(Stored data)
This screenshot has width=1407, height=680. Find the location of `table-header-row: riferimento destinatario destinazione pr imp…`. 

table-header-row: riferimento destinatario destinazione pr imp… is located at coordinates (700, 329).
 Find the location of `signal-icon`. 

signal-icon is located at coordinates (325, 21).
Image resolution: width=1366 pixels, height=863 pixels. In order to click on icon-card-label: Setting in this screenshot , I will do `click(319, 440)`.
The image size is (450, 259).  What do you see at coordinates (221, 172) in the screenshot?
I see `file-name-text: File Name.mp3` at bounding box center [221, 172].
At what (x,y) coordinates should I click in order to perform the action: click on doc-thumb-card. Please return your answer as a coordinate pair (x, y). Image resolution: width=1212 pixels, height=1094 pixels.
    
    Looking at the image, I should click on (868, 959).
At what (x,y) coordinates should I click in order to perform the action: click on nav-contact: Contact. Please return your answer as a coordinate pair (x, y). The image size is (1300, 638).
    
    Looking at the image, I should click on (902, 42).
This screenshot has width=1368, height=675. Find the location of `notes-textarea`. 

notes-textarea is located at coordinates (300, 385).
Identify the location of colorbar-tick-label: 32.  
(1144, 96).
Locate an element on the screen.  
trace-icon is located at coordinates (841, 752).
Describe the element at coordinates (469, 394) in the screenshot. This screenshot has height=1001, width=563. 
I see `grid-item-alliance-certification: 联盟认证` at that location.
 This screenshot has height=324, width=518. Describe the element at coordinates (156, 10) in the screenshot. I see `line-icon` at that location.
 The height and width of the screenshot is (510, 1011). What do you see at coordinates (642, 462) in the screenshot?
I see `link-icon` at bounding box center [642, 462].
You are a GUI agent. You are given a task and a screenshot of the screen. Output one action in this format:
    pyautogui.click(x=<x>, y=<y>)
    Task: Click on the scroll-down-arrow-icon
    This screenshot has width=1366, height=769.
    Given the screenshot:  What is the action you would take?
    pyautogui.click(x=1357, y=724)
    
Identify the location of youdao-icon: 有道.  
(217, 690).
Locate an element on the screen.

# EXERCISE DETAILS
Please copy the stored data verbatim, from the start through the line containing "pyautogui.click(x=1357, y=724)", and include that line.

# ANSWER TO THIS EXERCISE
This screenshot has width=1407, height=680. Find the location of `table-header-row: riferimento destinatario destinazione pr imp…`. 

table-header-row: riferimento destinatario destinazione pr imp… is located at coordinates (700, 329).
 Find the location of `signal-icon`. 

signal-icon is located at coordinates (325, 21).
Image resolution: width=1366 pixels, height=863 pixels. In order to click on icon-card-label: Setting in this screenshot , I will do `click(319, 440)`.
The image size is (450, 259).  What do you see at coordinates (221, 172) in the screenshot?
I see `file-name-text: File Name.mp3` at bounding box center [221, 172].
At what (x,y) coordinates should I click in order to perform the action: click on doc-thumb-card. Please return your answer as a coordinate pair (x, y). Image resolution: width=1212 pixels, height=1094 pixels.
    
    Looking at the image, I should click on (868, 959).
At what (x,y) coordinates should I click in order to perform the action: click on nav-contact: Contact. Please return your answer as a coordinate pair (x, y). The image size is (1300, 638).
    
    Looking at the image, I should click on (902, 42).
This screenshot has width=1368, height=675. Find the location of `notes-textarea`. 

notes-textarea is located at coordinates (300, 385).
Identify the location of colorbar-tick-label: 32.  
(1144, 96).
Locate an element on the screen.  
trace-icon is located at coordinates (841, 752).
Describe the element at coordinates (469, 394) in the screenshot. This screenshot has height=1001, width=563. 
I see `grid-item-alliance-certification: 联盟认证` at that location.
 This screenshot has height=324, width=518. Describe the element at coordinates (156, 10) in the screenshot. I see `line-icon` at that location.
 The height and width of the screenshot is (510, 1011). What do you see at coordinates (642, 462) in the screenshot?
I see `link-icon` at bounding box center [642, 462].
You are a GUI agent. You are given a task and a screenshot of the screen. Output one action in this format:
    pyautogui.click(x=<x>, y=<y>)
    Task: Click on the scroll-down-arrow-icon
    This screenshot has width=1366, height=769.
    Given the screenshot:  What is the action you would take?
    pyautogui.click(x=1357, y=724)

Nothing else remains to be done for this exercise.